ECLI:NL:RBOVE:2016:4163
Rechtbank Overijssel
- Eerste aanleg - meervoudig
- G.H. Meijer
- B.T.C. Jordaans
- T.G. Lautenbach
- Rechtspraak.nl
Beslissing op bezwaarschrift tegen dagvaarding in strafzaak
Op 31 oktober 2016 heeft de Rechtbank Overijssel, afdeling Strafrecht te Zwolle, uitspraak gedaan op een bezwaarschrift dat was ingediend door de verdachte tegen een dagvaarding in een strafzaak. Het bezwaarschrift was ingediend op 27 september 2016 en betrof een zaak met parketnummer 08.770126-16. De rechtbank heeft het bezwaarschrift behandeld tijdens een zitting op 20 oktober 2016, waar de verdachte, zijn raadsman mr. H. Anker, en de officier van justitie mr. D. Stikkelbroeck aanwezig waren. De officier van justitie heeft geconcludeerd tot ongegrondverklaring van het bezwaarschrift.
De rechtbank heeft vastgesteld dat het bezwaarschrift tijdig was ingediend en dat de verdachte ontvankelijk was in zijn bezwaarschrift.
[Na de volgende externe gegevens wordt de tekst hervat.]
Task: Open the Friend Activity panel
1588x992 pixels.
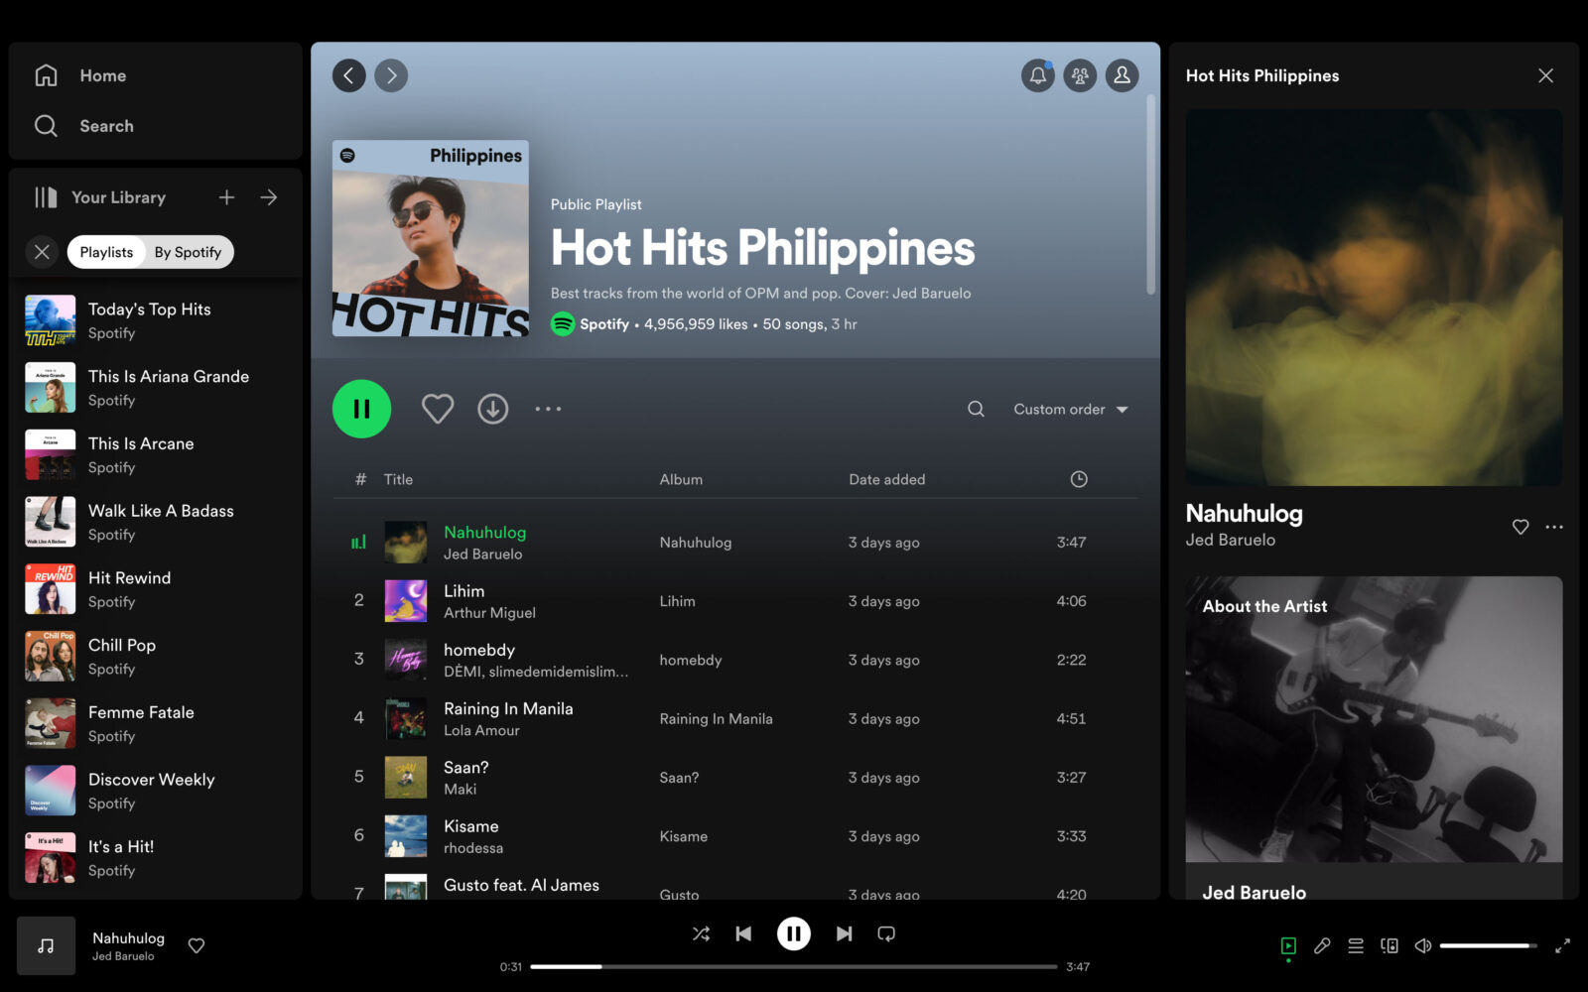Action: (x=1080, y=75)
De rechtbank heeft overwogen dat er in deze procedure, die summier van aard is, onvoldoende aanwijzingen van schuld aanwezig zijn. De rechtbank oordeelt dat het niet hoogst onwaarschijnlijk is dat de strafrechter de tenlastegelegde feiten later geheel of gedeeltelijk bewezen zal verklaren. De rechtbank heeft geconcludeerd dat er geen reden is om de verdachte buiten vervolging te stellen.
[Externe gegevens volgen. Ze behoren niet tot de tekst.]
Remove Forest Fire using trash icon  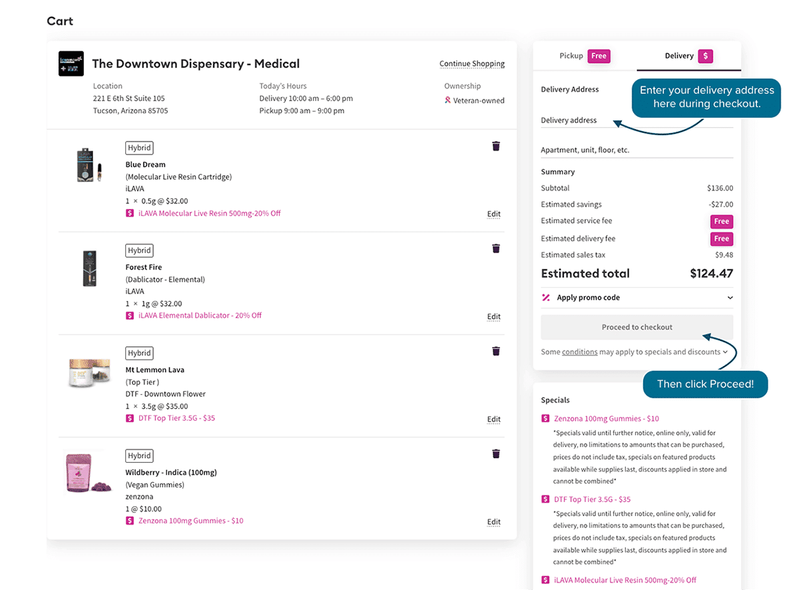click(x=496, y=248)
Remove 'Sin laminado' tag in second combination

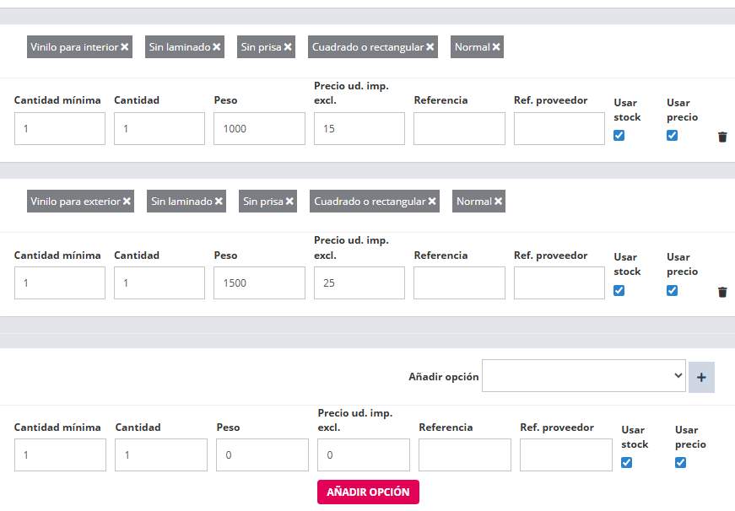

Uiteindelijk heeft de rechtbank het bezwaarschrift ongegrond verklaard. De beslissing is genomen door mr. G.H. Meijer als voorzitter en mrs. B.T.C. Jordaans en T.G. Lautenbach als rechters, in tegenwoordigheid van mr. S.W. de Boer als griffier. Het is vermeldenswaard dat mrs. Jordaans en Lautenbach niet in de gelegenheid waren om het vonnis mede te ondertekenen.